En primer lugar es indispensable solidarizarse con la Policía. Perseguir el delito es una de sus labores básicas, y fallecer o quedar herido en esas circunstancias debe llevarnos a todos a apoyar a quienes sufren precisamente por servir a quienes queremos una sociedad en paz y odiamos la presencia de armas en manos de civiles. Pero la solidaridad no debe quedar únicamente en palabras. Nuestros policías arriesgan mucho por salarios muy deficientes. Si los jefes ganaran actualmente un diez o un quince por ciento más que los policías de base, como sucede en los cuerpos policiales de países desarrollados, es muy probable que ningún profesional quisiera ser inspector o comisionado. Y la solidaridad debe comenzar por ahí. Todo policía es profesional y debe tener un salario de profesional.

Hoy ganan de entrada 425 dólares. Dado que los subinspectores comienzan su trabajo con un salario un poco mayor de los 800 dólares, el policía recién salido de la escuela debería comenzar ganando en torno a los 750. Eso le permitiría vivir en lugares más seguros, no tener el estrés que produce un salario insuficiente que con frecuencia obliga a deudas y evitaría la tentación de corrupción que puede dar un salario que condena a vivir con el cincho apretado.

En segundo lugar es importante solidarizarnos desde la convicción de que la violencia no debe contestarse desde una violencia cada vez más fuerte. La herencia de la guerra civil parece haber dejado en demasiados políticos, y no solo de derechas, la tendencia a pensar más en la destrucción del enemigo que en la búsqueda de la solución de conflictos desde la racionalidad y desde el respeto a los derechos humanos. Repetidas veces hemos insistido en que el salario digno, el trabajo formal y apoyado por las redes de protección social, la educación generalizada desde el nacimiento a los 18 años, y la salud respaldada por un sistema de salud único y de igual y adecuada calidad para todos, son los principales instrumentos de una vida pacífica, y verdadero camino para salir del marasmo de violencia en el que vivimos. Sin embargo, el trabajo informal, los salarios indecentes, la debilidad de las redes de protección social y la exclusión de una educación y una salud adecuadas a la realidad del mundo actual continúan siendo problemas graves en El Salvador. La falta de conciencia social de las gremiales empresariales dificulta enormemente y de muchas maneras el avance hacia la justicia social.

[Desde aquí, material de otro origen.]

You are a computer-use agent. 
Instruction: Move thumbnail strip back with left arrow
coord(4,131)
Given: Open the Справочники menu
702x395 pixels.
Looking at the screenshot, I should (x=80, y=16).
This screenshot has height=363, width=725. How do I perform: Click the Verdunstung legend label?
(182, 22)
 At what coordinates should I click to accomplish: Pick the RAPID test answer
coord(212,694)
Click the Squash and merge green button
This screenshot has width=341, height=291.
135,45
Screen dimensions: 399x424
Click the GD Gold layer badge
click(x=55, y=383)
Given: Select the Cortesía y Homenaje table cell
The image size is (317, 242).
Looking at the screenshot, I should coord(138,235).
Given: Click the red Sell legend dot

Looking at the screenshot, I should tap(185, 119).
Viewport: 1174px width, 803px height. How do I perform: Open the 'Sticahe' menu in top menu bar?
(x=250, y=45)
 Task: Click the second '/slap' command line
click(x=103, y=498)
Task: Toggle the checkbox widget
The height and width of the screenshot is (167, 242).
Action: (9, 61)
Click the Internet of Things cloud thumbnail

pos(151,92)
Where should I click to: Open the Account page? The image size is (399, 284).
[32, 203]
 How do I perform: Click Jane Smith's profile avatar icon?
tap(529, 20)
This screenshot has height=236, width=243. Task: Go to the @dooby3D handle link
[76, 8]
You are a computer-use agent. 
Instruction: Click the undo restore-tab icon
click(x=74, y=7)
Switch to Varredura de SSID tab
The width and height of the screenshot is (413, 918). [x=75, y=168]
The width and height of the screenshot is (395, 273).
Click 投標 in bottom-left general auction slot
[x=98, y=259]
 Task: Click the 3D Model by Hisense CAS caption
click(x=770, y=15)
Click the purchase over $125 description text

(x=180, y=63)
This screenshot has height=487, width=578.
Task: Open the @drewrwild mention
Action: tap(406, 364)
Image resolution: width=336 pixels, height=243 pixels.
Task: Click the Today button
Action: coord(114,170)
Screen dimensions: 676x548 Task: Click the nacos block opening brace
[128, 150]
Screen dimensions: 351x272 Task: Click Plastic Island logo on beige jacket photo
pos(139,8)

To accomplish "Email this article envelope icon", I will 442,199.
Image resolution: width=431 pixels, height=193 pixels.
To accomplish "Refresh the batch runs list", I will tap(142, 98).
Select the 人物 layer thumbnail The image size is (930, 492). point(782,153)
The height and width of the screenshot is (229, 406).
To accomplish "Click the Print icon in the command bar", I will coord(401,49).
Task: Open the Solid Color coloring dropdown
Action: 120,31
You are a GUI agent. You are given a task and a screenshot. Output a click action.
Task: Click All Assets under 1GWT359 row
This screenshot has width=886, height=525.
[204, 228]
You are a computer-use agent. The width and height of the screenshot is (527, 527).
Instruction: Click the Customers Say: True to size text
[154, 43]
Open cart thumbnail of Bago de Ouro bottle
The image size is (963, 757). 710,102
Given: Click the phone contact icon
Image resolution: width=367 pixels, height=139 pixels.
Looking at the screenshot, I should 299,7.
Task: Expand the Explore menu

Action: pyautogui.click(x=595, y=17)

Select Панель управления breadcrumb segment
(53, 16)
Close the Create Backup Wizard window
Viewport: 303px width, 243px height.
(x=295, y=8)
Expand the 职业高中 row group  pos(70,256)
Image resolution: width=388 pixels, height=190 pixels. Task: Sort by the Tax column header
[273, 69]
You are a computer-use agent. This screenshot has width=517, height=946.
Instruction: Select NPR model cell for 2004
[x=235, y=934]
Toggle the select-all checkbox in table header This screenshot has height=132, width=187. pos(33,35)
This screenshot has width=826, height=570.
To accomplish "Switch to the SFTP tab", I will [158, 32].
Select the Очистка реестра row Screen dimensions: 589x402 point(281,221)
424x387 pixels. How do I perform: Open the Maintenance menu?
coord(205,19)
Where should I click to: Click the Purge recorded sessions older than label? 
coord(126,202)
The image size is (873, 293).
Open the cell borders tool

Y finalmente todos debemos recordar que los delincuentes, si bien deben tener la sanción adecuada a su delito, son seres humanos y mantienen sus derechos básicos a pesar de su disfunción social, muchas veces causada por la propia injusticia reinante. Un periódico digital ponía en su titular recientemente “PNC extermina mareros que los atacaron”. Es difícil saber qué quería decir el periodista que publicó ese titular, pero el exterminio de personas, por malas que puedan ser, no puede convertirse nunca en política pública. El uso de ese tipo de términos en medios de comunicación solo puede llevarnos al aumento y agravamiento de la violencia.

Los derechos humanos son una fuerza moral externa al poder que debe regir nuestro comportamiento en todo momento. Incluso en el uso de las palabras debemos ser coherentes con la cultura de paz, que no se puede construir aspirando a la destrucción total de las personas.